Ülkenin başkenti Taşkent, turistik açıdan çok fazla değer barındırmıyor. Amir Timur ve Sanat Müzesi (Musee Iskust) görülebilecek müzeler, her ne kadar fazla bir içerik olmasa da. Ancak özellikle bahar ve yaz aylarında gözalıcı yeşilliği ve parkları ile uzun yürüyüşler yapabileceğiniz güzel bir şehir. Gezilebilecek diğer yerler Oloy ve Chorsu pazarları, TV kulesi ve Japon Bahçeleri. Ayrıca Chorsu (Çorsu) pazarın yanında ufak bir tarihi medrese de var. TV kulesinde ufak bir rüşvet ile en tepeye, açık alana çıkabilirsiniz. Cumartesi gecesi mutlaka Kt Komba gece kulübüne gidin. Pub-restoran olarak Chelsea, Irish ve J Smokers; restoran olarak da Izumi(Japon), Karavan(Özbek), Bistro(Italyan), Dar(karışık), Dudek(Çek), Sato-Marakeş(Fas)  tavsiye ederim. Diğer gece eğlencesi mekanları ise disko-bar tarzı Niagara ve Shambala. Daha basit yerleri sevenler FM Bar ve Diplomat’ı deneyebilirler. Taşkent’te tüm yerleri buraya tıklayarak indirebileceğiniz Google Earth dosyasında işaretledim.

Özbek yemeklerini merak edenler, Karavan restoranda Lavaş Karavan, Özbek pilavı (üzerinde az miktarda Kazı denen at eti de geliyor), Borı çorbası ve soğuk et tabağı sipariş edebilirler.

Memnuniyetle kalabileceğiniz oteller benim tercih sırama göre Radisson SAS, Dedeman, Tashkent Palace, Markaziy, Intercontinental ve Grand Mir. Taksi diye bir uygulama yok, elinizi kaldırıp duran ilk arabayla pazarlık edip biniyorsunuz. Her ne kadar Özbekçe ve Türkçe ancak %20 benzer olsa da bir şekilde anlaiıyorsunuz. şehrin her yeri polis dolu olduğundan pasaportunuzu ve otelden aldığınız registrasyon kağıdını yanınızda taşıyın ve polislerin yanında yabancı dil konuşmayın ki devamlı kontrol etmesinler.

Şimdiden söyleyelim, halı alacaksanız Taıkent’ten değil Semerkant veya Buhara’dan alın.

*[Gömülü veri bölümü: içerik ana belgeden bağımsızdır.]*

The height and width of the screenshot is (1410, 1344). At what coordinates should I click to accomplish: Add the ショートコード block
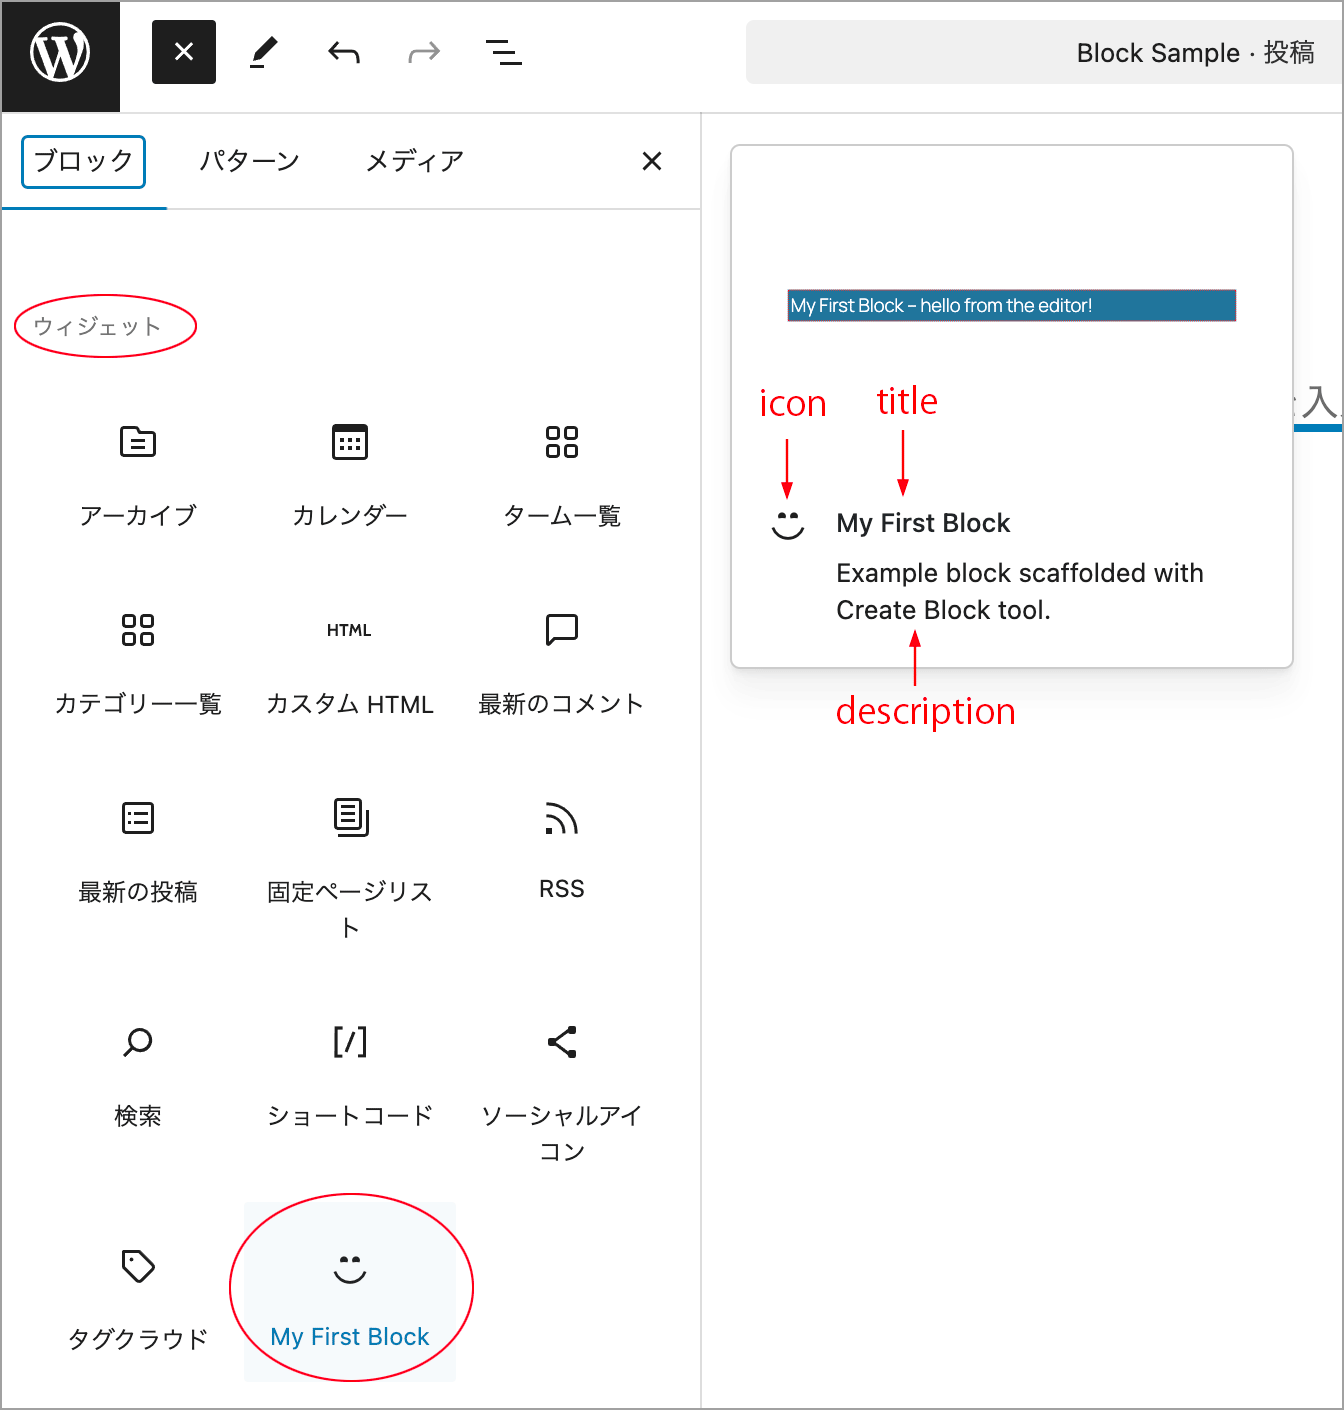(x=350, y=1075)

Bu arada mutlaka ama mutlaka Taşkent metrosunun 3-4 istasyonunu görün. Moskova metrosundan sonra dünyanın en güzel metrolarından birisi. Fotoğraf çekmek yasak !

 

Eğer vaktiniz varsa ve sizi götürecek bir araç bulursanız, 1 saatlik mesafedeki Çirvak gölü ve Beldersay ( http://www.beldersay.uz ) dağını da ziyaret edin. Beldersay, tek ancak uzun pisti olan ve iki liftle hizmet veren güzel bir kayak merkezi. Kayak ve elbise de kiralayabilirsiniz. Dağ ziyaretinizde Sky Village ve NBU tesislerinde gize bir dağ evinde kalabilirsiniz. Göle yazın giderseniz, çok muhteşem olmasa da yüzebilir ve çok ucuza Jetski kiralayabilirsiniz.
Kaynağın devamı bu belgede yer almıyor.